THE TASK
Return the records below exactly as they are written.

DATASET CONTENT
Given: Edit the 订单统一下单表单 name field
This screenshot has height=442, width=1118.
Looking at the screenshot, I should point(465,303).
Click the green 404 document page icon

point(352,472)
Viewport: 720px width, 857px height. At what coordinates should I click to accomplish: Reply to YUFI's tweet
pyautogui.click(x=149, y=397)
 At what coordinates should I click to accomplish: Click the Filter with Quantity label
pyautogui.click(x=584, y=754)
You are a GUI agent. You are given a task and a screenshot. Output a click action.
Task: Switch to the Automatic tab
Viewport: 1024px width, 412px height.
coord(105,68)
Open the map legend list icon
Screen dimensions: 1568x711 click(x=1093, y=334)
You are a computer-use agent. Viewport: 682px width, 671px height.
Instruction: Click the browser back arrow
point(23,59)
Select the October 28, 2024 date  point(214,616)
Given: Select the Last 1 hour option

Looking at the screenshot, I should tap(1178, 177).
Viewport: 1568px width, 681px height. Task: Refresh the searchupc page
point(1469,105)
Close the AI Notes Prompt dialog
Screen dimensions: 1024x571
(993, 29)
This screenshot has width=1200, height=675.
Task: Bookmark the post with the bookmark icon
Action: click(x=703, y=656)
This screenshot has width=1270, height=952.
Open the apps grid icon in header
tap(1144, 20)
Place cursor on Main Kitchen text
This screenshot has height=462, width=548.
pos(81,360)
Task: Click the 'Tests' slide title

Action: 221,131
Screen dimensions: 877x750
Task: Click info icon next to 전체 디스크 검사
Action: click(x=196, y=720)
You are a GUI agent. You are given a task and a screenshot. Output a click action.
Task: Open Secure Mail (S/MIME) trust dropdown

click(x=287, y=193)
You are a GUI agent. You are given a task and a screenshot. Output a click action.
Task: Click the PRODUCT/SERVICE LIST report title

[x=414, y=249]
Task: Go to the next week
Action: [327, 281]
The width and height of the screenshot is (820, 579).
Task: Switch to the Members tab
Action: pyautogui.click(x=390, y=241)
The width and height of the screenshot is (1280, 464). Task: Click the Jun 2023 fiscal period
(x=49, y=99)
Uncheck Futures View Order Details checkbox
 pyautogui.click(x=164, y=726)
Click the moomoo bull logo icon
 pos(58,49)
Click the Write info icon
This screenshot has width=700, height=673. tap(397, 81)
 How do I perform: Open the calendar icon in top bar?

WRITTEN SOLUTION
Given: Edit the 订单统一下单表单 name field
This screenshot has height=442, width=1118.
Looking at the screenshot, I should point(465,303).
Click the green 404 document page icon

point(352,472)
Viewport: 720px width, 857px height. At what coordinates should I click to accomplish: Reply to YUFI's tweet
pyautogui.click(x=149, y=397)
 At what coordinates should I click to accomplish: Click the Filter with Quantity label
pyautogui.click(x=584, y=754)
You are a GUI agent. You are given a task and a screenshot. Output a click action.
Task: Switch to the Automatic tab
Viewport: 1024px width, 412px height.
coord(105,68)
Open the map legend list icon
Screen dimensions: 1568x711 click(x=1093, y=334)
You are a computer-use agent. Viewport: 682px width, 671px height.
Instruction: Click the browser back arrow
point(23,59)
Select the October 28, 2024 date  point(214,616)
Given: Select the Last 1 hour option

Looking at the screenshot, I should tap(1178, 177).
Viewport: 1568px width, 681px height. Task: Refresh the searchupc page
point(1469,105)
Close the AI Notes Prompt dialog
Screen dimensions: 1024x571
(993, 29)
This screenshot has width=1200, height=675.
Task: Bookmark the post with the bookmark icon
Action: click(x=703, y=656)
This screenshot has width=1270, height=952.
Open the apps grid icon in header
tap(1144, 20)
Place cursor on Main Kitchen text
This screenshot has height=462, width=548.
pos(81,360)
Task: Click the 'Tests' slide title

Action: 221,131
Screen dimensions: 877x750
Task: Click info icon next to 전체 디스크 검사
Action: click(x=196, y=720)
You are a GUI agent. You are given a task and a screenshot. Output a click action.
Task: Open Secure Mail (S/MIME) trust dropdown

click(x=287, y=193)
You are a GUI agent. You are given a task and a screenshot. Output a click action.
Task: Click the PRODUCT/SERVICE LIST report title

[x=414, y=249]
Task: Go to the next week
Action: [327, 281]
The width and height of the screenshot is (820, 579).
Task: Switch to the Members tab
Action: pyautogui.click(x=390, y=241)
The width and height of the screenshot is (1280, 464). Task: Click the Jun 2023 fiscal period
(x=49, y=99)
Uncheck Futures View Order Details checkbox
 pyautogui.click(x=164, y=726)
Click the moomoo bull logo icon
 pos(58,49)
Click the Write info icon
This screenshot has width=700, height=673. tap(397, 81)
 How do I perform: Open the calendar icon in top bar?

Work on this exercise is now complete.